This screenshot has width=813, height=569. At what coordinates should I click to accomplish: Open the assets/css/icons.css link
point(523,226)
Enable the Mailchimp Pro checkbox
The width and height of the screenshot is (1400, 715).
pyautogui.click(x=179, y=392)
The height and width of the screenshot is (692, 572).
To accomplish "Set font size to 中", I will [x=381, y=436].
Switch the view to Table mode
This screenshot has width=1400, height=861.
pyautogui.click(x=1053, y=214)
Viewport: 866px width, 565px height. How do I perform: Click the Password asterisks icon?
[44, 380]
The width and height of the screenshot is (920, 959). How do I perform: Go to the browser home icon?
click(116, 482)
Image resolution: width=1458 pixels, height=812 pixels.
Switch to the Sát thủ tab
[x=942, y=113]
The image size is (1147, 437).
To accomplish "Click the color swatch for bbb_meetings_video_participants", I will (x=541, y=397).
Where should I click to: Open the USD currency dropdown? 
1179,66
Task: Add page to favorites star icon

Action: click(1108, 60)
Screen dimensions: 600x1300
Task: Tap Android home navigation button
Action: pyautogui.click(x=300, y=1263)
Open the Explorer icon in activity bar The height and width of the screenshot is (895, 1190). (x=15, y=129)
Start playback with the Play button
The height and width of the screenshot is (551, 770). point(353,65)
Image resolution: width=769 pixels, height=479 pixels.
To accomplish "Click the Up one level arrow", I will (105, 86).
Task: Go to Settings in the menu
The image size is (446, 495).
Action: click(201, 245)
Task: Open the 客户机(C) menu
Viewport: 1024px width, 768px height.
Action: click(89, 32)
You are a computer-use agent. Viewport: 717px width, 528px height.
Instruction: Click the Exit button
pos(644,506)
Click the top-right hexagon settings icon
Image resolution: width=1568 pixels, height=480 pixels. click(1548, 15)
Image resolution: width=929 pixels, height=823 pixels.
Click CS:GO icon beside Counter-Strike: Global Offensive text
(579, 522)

++++++++

Using the listing, copy every line where the word "menu" shows up.

Task: Go to Settings in the menu
Task: Open the 客户机(C) menu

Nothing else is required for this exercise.